Le mot de Mohamed Kilito, membre du Collectif pour les Législations Egalitaires (CLE), s’est axé sur l’analyse genre des principaux textes juridiques et institutionnels du Maroc. « Ce rapport se veut un plaidoyer pour les lois et pratiques égalitaires mettant à la disposition des associations féministes, des défenseurs des droits humains et de la société civile un outil d’inspiration et d’accompagnement des initiatives législatives. Cette analyse genre s’est basée sur les travaux, études, rapports et mémorandum des ONG de défense des droits de femmes et propose les réformes nécessaires pour l’harmonisation de l’arsenal juridique avec la convention internationale des droits des femmes et de l’enfant », affirme Mohamed Kilito.

De son côté, la magistrate Imane Elmalki, a évoqué certains aspects de l’administration judiciaire et du travail auprès des tribunaux qui concerne la femme résidente à l’étranger. « J’aimerais traiter ce sujet sur deux points essentiels : le premier concerne l’ensemble des activités qui ont été initiées au sein du Conseil Supérieur du Pouvoir Judiciaire et l’autre volet sur le travail judiciaire de l’ensemble des tribunaux du Royaume (tribunaux de première instance et les cours d’appel). Au niveau du Conseil Supérieur du Pouvoir Judiciaire, en 2022, une circulaire conjointe du président délégué du ministre de la justice et du Président de la PNP fut d’une grande importance pour le traitement des affaires judiciaires qui concernent les immigrés en général. On a, aussi, pensé à installer cellules régionales et une cellule centrale pour le traitement de ces sujets et leur suivi. Durant la période 2022, on a reçu un grand nombre de doléances de la part des immigrés (19.446 doléances pour les tribunaux de première instance, et 7400 pour Cours d’Appel) qui concernent, en général, les droits de la famille, le droit foncier, puis le droit pénal. Le pourcentage de la femme dans le cadre de ces statistiques est de 19% et 81% concernent les MRE hommes. On essaye de notre mieux pour faciliter les démarches pour leur éviter les aller-retour ».

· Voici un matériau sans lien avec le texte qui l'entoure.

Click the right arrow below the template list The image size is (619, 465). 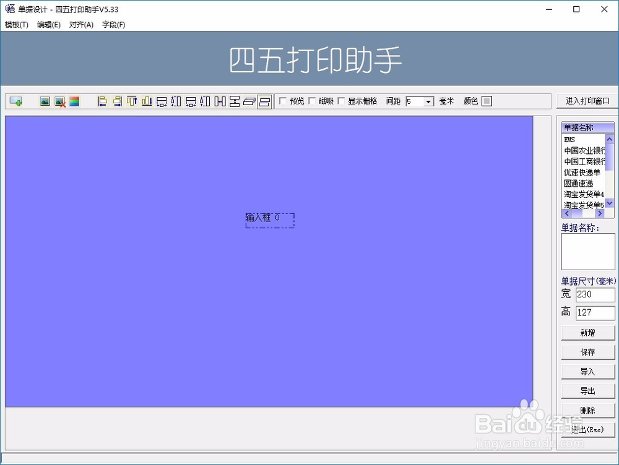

La sociologue Fatima Aït Ben Lmadani a surtout focalisé son intervention sur « Immigrés : discrimination et reconnaissance », en parlant des personnes immigrées marocaines âgées, il y a le temps de l’urgence pour ces femmes qui ont plus de 70 ans se posent les questions de rapatriement, du décès et du traitent de leurs problèmes arrivant à la retraite. « Il y a la dette de mémoire qui est très importante pour ces personnes : elles attendent du Maroc, mais aussi de la France où elles ont vécu et travaillé dur.  Il y a, ensuite, la question de logement où plusieurs d’entre elles continuent subissent une discrimination au moment de la retraite et en retournant au Maroc, beaucoup se sont faites avoir par des membres de la famille. Et là, je souhaite que les tribunaux marocains prennent la question d’intersectionalité en question dans le jugement ». Pour Fatima, un travail sur la question de mémoire et de reconnaissance est impératif.

Samira Bouhout Tayebi, la maire de Clichy sous-bois, a donné un retour en images et en paroles de ce que peuvent vivre les femmes immigrées en France. « C’est quand les problèmes arrivent qu’elles commencent à s’intéresser aux droits au Maroc. Je reçois beaucoup de femmes qui ont des problèmes de partage de biens avec les époux, de garde d’enfants et autres, de l’autorité parentale et autres ». 

C’est vrai que le Maroc a fait beaucoup de démarches pour régler certains problématiques de la femme, mais toujours est-il qu’il y a encore beaucoup à faire.